Algo profundamente hosco ha salido a la superficie durante los dos mandatos de Obama.
Estados Unidos encara año electoral en una atmósfera viciada por una insólita radicalización de los dos bandos que se disputarán la presidencia. La campaña ensordecedora del demagogo Donald Trump es el fenómeno más visible en un ambiente dominado por las pasiones, un enfoque binario de los problemas y la sensación de que en las trincheras republicanas se libra una batalla interna para hacerse con la hegemonía cultural en el partido. Mientras en las filas demócratas la fuerza de los hechos -la superioridad de Hillary Clinton sobre sus adversarios- ha hecho posible un clima preelectoral casi versallesco, en el campo republicano la lucha por la supervivencia enfrenta al conglomerado ultraconservador (Tea Party, fundamentalistas cristianos, islamófobos, añorantes de un pasado blanco) con el conservadurismo clásico, el que constituyó el núcleo ideológico hasta la presidencia de George H. W. Bush.
Desde que Barack Obama fue elegido presidente en el 2008, no ha pasado día sin que en la heterogénea amalgama de la extrema derecha se haya dejado oír alguna voz partidaria de la política de tierra quemada. El reformismo pragmático del presidente ha alentado a los alarmados a no cejar y logros específicos de la Casa Blanca -el ensanchamiento de la sanidad pública, la reanudación de las relaciones con Cuba, el acuerdo con Irán, el matrimonio gay- han inducido a elevar el volumen a cuantos se sienten agraviados por el atrevimiento presidencial. Aunque acaso el mayor de los agravios para una parte no menor de ellos tenga que ver con viejos prejuicios raciales a pesar del medio siglo transcurrido desde que Lyndon B. Johnson firmó la legislación sobre derechos civiles.
Algo profundamente hosco ha salido a la superficie durante los dos mandatos de Obama, y la campaña que se avecina estará en gran medida subordinada al propósito de la derecha radical de deshacer lo más significativo de su legado o, al menos, de amenazar con hacerlo, de prometer que no quedará piedra sobre piedra de aquello que constituye el DNI del primer presidente negro. Los think tank de ambos bandos trabajan sobre tal hipótesis, que condicionará por un igual los eslóganes de los dos partidos: los republicanos, porque cualquiera que quiera disputar la nominación a Trump deberá asumir parte de su léxico apocalíptico; los demócratas, porque deberán evitar a todas horas que el electorado más asustadizo llegue a la conclusión de que el american way of life corre grave peligro.

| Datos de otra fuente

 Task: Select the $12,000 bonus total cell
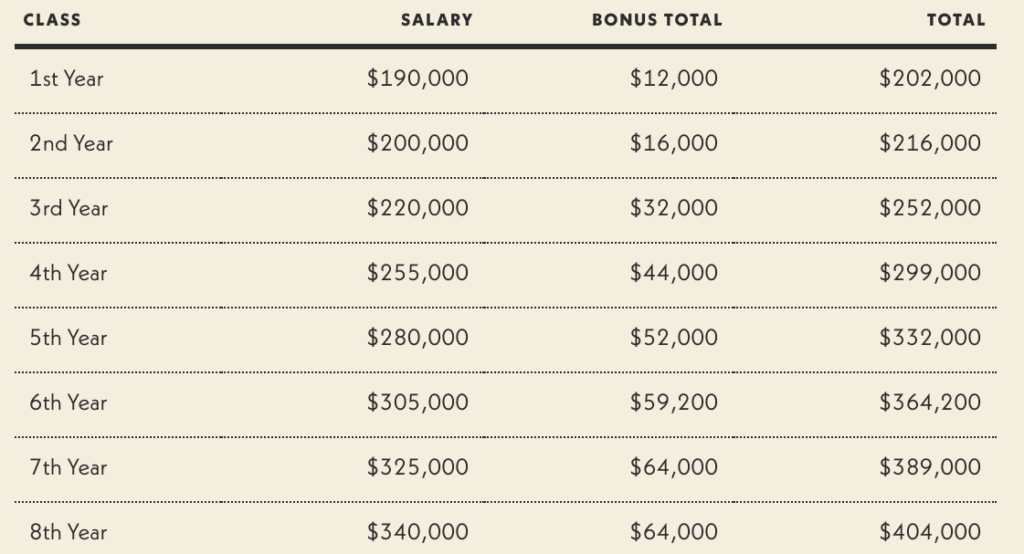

La ambigüedad recurrente de Obama en situaciones de urgencia extrema -el desafío del Estado Islámico, la crisis de Ucrania- se ha tenido siempre por señal de debilidad en el campo del conservadurismo exaltado, y en él han sonado a claudicación compromisos internacionales como el adquirido en París en la cumbre del clima. Para una campaña a brochazos como la de Trump, las sutilezas diplomáticas y el multilateralismo son campo abonado para reclamar mano dura y tentetieso. Pero eso lastra forzosamente el discurso demócrata, el de aquellos precandidatos que, como Hillary Clinton y Bernie Sanders, no quieren aparecer como los descendientes políticos de Obama, pero tampoco como diametralmente diferentes a él.
«La democracia estadounidense está en un territorio desconocido», es la frase con la que el analista Robert Kuttner resume el diagnóstico de la situación. Ningún presidente hubiese sido más eficaz que Obama en salir al rescate de la clase media -las cifras de la recuperación económica lo atestiguan-, pero una parte de esa misma clase media se siente amenazada por una crisis de identidad colectiva, un intangible de naturaleza etérea, una desconfianza en el futuro que lo mismo vale a los noticiarios de la Fox para un roto que para un descosido. Un territorio desconocido en el que el desafío del terrorismo global alienta todos los temores imaginables.
Ni siquiera en los peores momentos de la presidencia de Bill Clinton, cuando apareció en los titulares la palabra impeachment, estuvo tan extendida la sensación de fractura política irreconciliable. Había en el personaje suficientes genes wasp (white, anglo-saxon, protestant) como para que la América incorregiblemente profunda lo considerase, en el fondo, uno de los suyos a pesar de sus inquietudes socializantes bajo sospecha. No es el caso de Obama, a quien el universo movilizado por Donald Trump puso la proa desde el mismo momento en que ocupó el Despacho Oval. Decir en los días de Clinton que él era el primer presidente negro no pasaba de ser una boutade más o menos ingeniosa sin mayores consecuencias; tener a un afroamericano en la Casa Blanca durante ocho años sí las tiene, y aún es útil como arma electoral cargada de prejuicios que la extrema derecha está dispuesta a utilizar mientras las encuestas no aconsejen lo contrario.